The problem
Reproduce the stretch of items from the line containing "Task: Select the Migrate all data option" through the end of the items, changing "Line tool" to "Pen tool" and leaving everything else unaltered.

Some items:
***

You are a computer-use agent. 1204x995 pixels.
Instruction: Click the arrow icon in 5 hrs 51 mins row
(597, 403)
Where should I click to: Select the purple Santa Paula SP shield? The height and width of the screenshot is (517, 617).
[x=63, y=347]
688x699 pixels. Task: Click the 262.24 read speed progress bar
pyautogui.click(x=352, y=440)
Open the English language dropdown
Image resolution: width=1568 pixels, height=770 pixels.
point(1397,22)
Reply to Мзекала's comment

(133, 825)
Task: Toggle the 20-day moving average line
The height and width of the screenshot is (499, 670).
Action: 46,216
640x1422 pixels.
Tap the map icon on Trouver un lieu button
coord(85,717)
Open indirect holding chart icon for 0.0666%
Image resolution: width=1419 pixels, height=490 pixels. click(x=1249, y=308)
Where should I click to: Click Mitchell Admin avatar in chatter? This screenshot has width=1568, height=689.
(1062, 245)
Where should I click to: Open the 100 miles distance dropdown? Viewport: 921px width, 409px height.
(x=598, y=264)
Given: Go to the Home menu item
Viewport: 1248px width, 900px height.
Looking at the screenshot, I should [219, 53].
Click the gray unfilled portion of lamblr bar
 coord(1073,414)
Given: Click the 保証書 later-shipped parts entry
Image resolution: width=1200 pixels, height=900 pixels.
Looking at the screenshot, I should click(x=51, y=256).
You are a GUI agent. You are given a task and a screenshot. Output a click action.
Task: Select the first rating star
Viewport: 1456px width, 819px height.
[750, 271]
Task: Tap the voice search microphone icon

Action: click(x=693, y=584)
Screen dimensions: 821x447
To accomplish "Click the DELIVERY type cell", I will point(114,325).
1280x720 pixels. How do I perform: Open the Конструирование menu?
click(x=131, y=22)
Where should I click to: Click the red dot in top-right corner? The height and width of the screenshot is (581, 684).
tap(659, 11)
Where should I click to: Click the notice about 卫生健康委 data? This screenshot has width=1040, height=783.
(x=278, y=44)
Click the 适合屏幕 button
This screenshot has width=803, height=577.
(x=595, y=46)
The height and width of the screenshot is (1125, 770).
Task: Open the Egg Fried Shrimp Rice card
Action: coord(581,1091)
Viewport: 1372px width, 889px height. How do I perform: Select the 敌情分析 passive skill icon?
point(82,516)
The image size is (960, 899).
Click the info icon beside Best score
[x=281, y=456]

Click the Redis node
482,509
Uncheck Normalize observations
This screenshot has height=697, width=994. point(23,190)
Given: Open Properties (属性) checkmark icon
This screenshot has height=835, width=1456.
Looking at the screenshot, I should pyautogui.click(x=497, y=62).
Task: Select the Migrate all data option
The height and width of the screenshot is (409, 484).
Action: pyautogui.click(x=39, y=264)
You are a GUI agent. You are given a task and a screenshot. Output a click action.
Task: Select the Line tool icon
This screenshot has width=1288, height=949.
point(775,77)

***

Answer to this task
Task: Select the Migrate all data option
The height and width of the screenshot is (409, 484).
Action: pyautogui.click(x=39, y=264)
You are a GUI agent. You are given a task and a screenshot. Output a click action.
Task: Select the Pen tool icon
This screenshot has width=1288, height=949.
point(775,77)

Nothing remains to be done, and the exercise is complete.